On parle de plus en plus du surtourisme, c'est-à-dire de la saturation des sites touristiques. Des taux de fréquentation qui inquiètent certains, notamment pour ses impacts sur l'environnement, et qui interrogent : pourquoi faut-il aller là et pas ailleurs ? Qu'est-ce qui se joue à travers le voyage touristique ?
Les calanques de Marseille, l'île de Porquerolles dans le Var, les aiguilles de Bavella en Corse... Désormais en pleine saison, des quotas viennent réguler la fréquentation touristique de certains sites. Comment est-on passé d'un plaisir réservé aux élites de la société britannique au tourisme de masse puis au phénomène du surtourisme ? Réponses de Jean- Didier Urbain, anthropologue et auteur de "L'envie du monde" (éd. Bréal, 2011).
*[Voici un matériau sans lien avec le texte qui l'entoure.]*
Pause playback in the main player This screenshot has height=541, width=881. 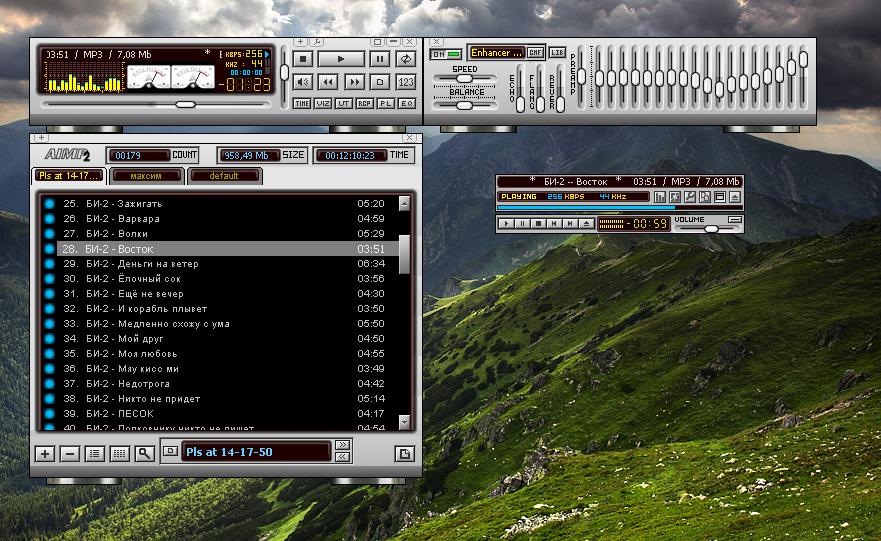[x=380, y=60]
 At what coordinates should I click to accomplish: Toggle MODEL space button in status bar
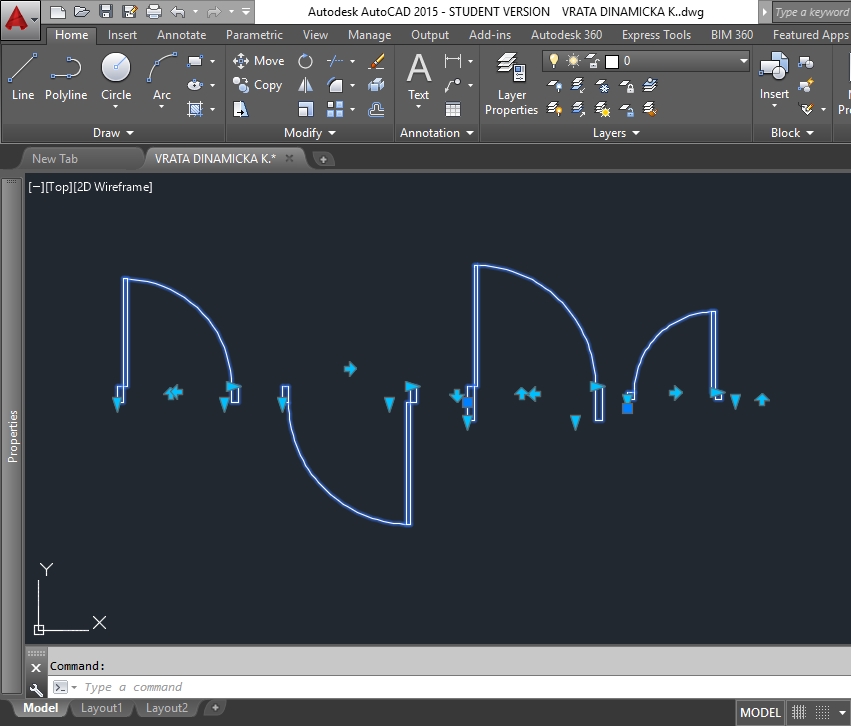coord(760,713)
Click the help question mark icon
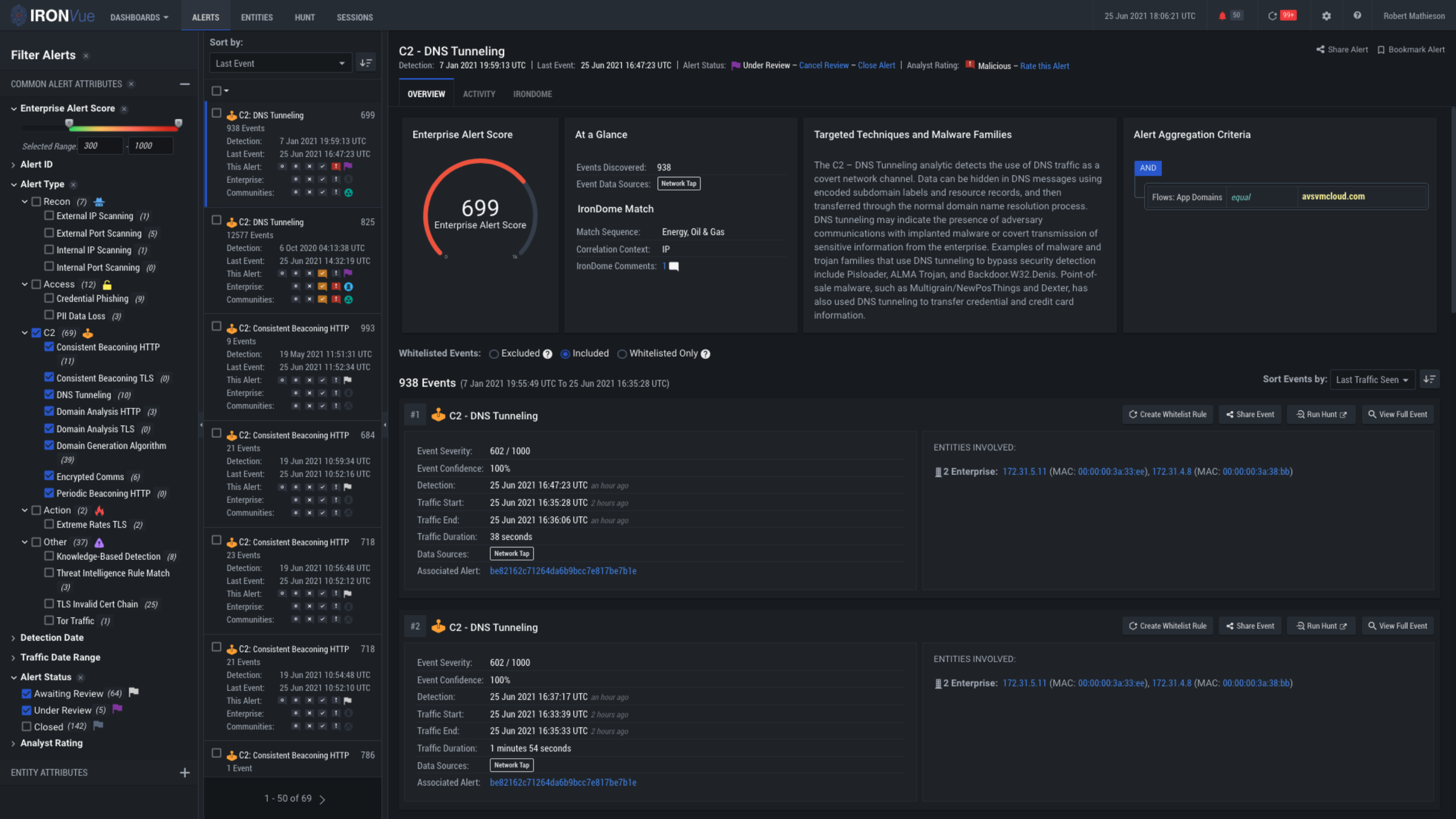Viewport: 1456px width, 819px height. 1357,16
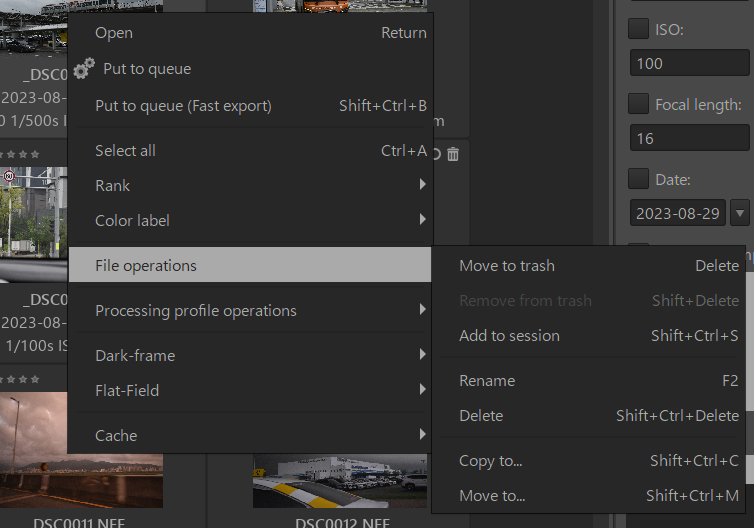The height and width of the screenshot is (528, 754).
Task: Click the gear icon beside Put to queue
Action: pos(85,68)
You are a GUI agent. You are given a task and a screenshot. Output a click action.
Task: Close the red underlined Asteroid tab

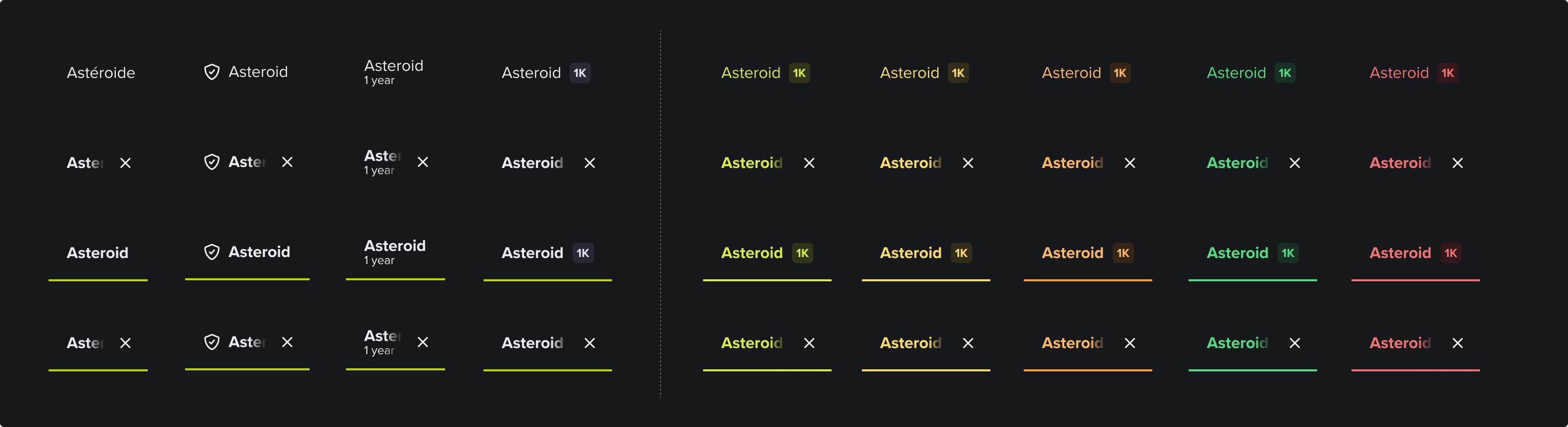pyautogui.click(x=1457, y=344)

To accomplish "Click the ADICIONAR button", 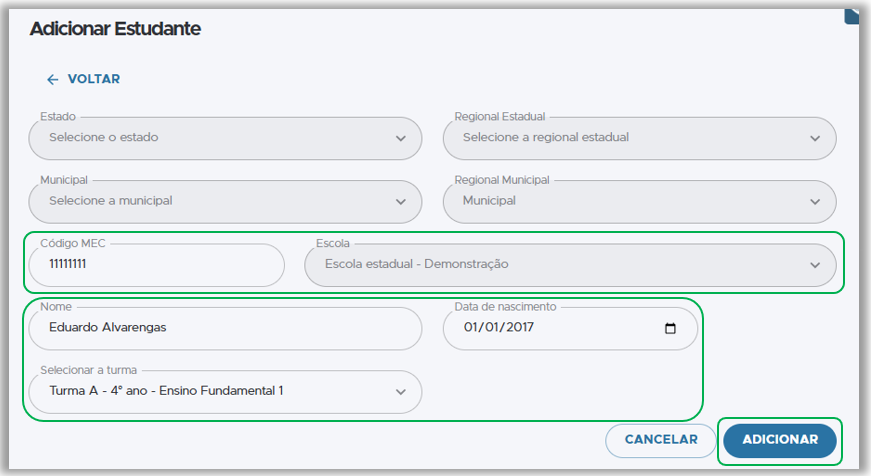I will click(x=780, y=440).
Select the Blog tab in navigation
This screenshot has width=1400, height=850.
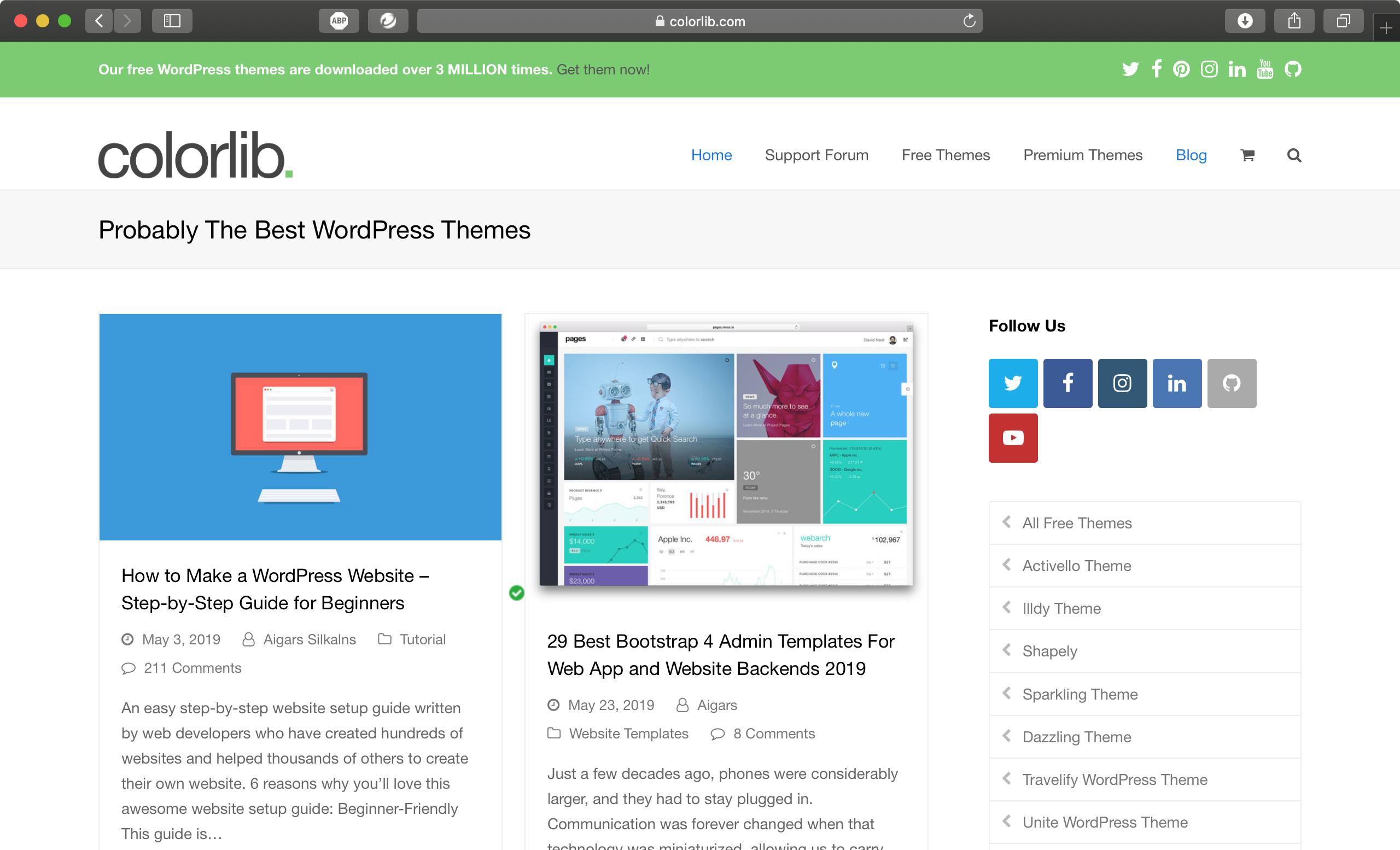pos(1191,154)
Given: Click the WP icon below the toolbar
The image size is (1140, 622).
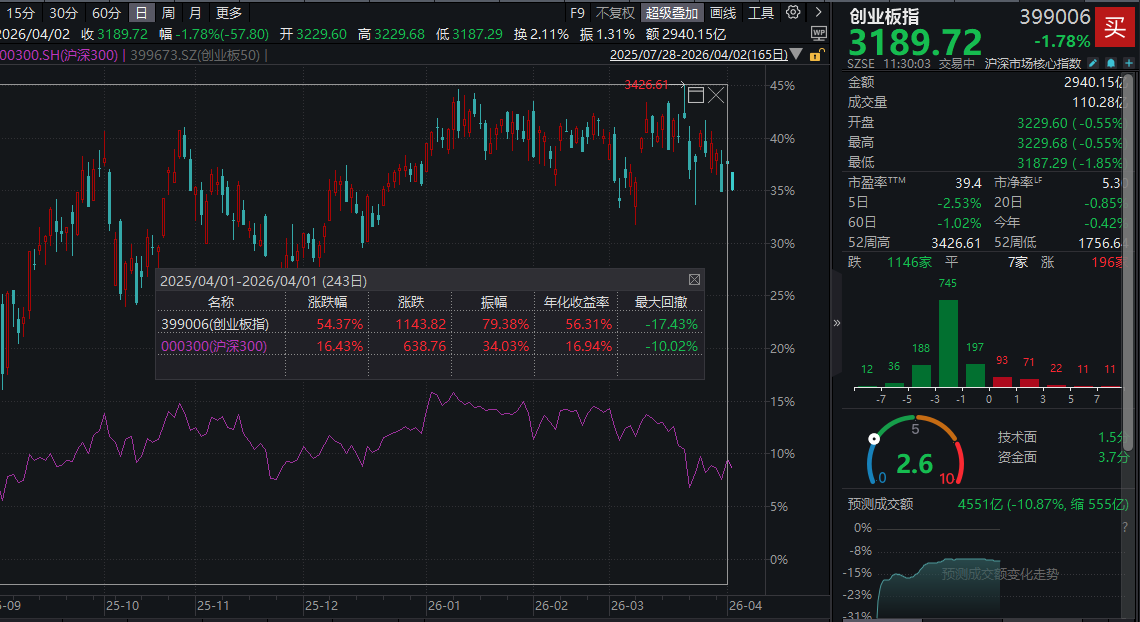Looking at the screenshot, I should point(819,33).

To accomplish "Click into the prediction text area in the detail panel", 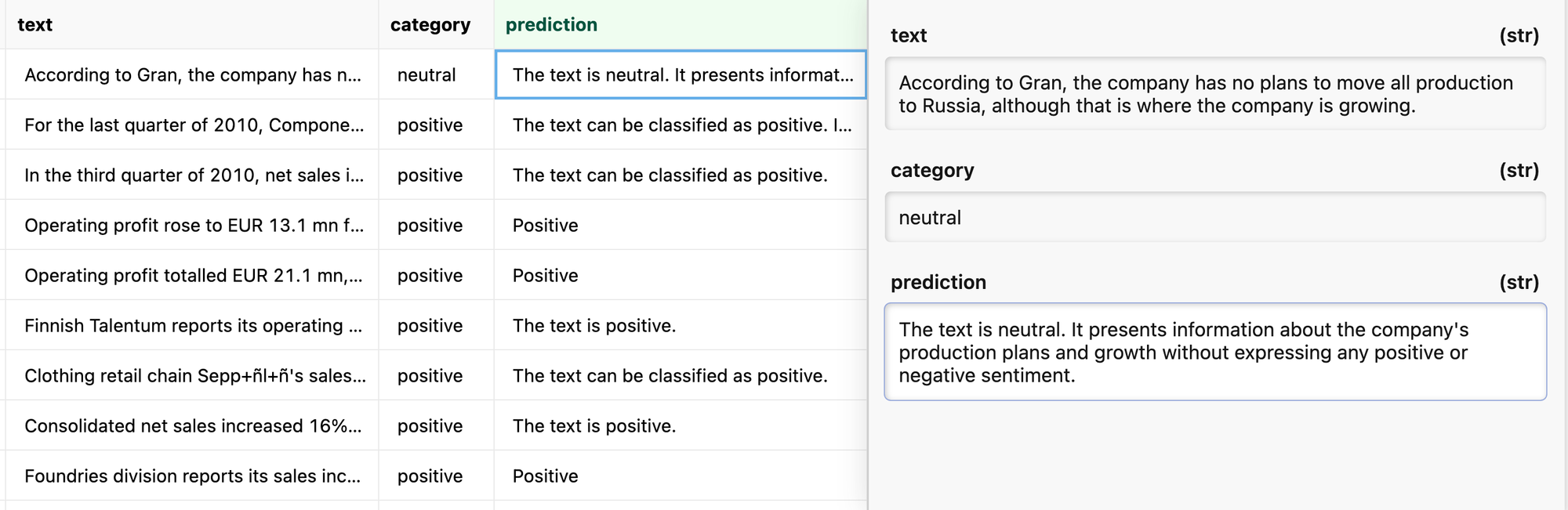I will coord(1214,353).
L'artiste Martin Parr en a fait l'une de ses spécialités : photographier les touristes. Cette espèce très particulière de voyageurs devenus les rois du selfie ! À voir le tourisme de masse aujourd'hui on est très loin de la fin du XVIIIe siècle, quand seuls les jeunes gens de la bonne société britannique effectuaient leur "tour" d'Europe. Une façon de voyager sans nécessité ni contrainte professionnelle qui trouve ses prémices au XVIe siècle.
→ À LIRE : "Surtourisme", la saturation des lieux touristiques est-elle inévitable ?
"Le voyage est un genre : le tourisme est une espèce de voyage bien particulière." Pendant des siècles voyager était "une cruelle expérience, voire une expérience mortelle, dictée par la nécessité". Pour beaucoup de personnes aujourd'hui dans le monde c'est encore le cas. Mais les flux de populations se croisent et se caractérisent. "Le tourisme vise l'édification personnelle du voyageur, son rapport au monde, l'amélioration de son rapport au monde, l'extension de sa connaissance." Avec cette idée que l'on est "bien avec le monde parce qu'on le connaît toujours davantage". Comme dit le sociologue, c'est l'histoire "de la rencontre du voyage et du plaisir".
Peut-être qu'au bout de tout voyage on cherche le lieu où rester...
Pourquoi est-ce que tout à coup un lieu attire les touristes alors que d'autres se voient désertés, voire évités ? Certes il y a des indétrônables comme Venise. Mais si vous prenez le lac de Côme, avant George Clooney on y était plus au calme en été ! La puissance des imaginaires... Et pour Jean-Didier Urbain, il y a quelque chose qui se joue au-delà du simple fait de voyager. Comme un rêve de s'installer mais qui ne dit pas son nom. "Peut-être qu'au bout de tout voyage on cherche le lieu où rester..."
Chaque année 30 à 35 millions d'individus se regroupent sur les plages, soit sur 4% de la surface de notre territoire : comment expliquer cela ? "La société, à travers le tourisme, nous dit aussi bien ses désirs que ses phobies." Aller à la plage, voir la mer, s'exposer au soleil : pour le sociologue c'est trouver ce dont on manque tout au long de l'année. Sur les plages, quoi qu'on en dise "il y a très peu de conflits" et les gens reviennent chaque année.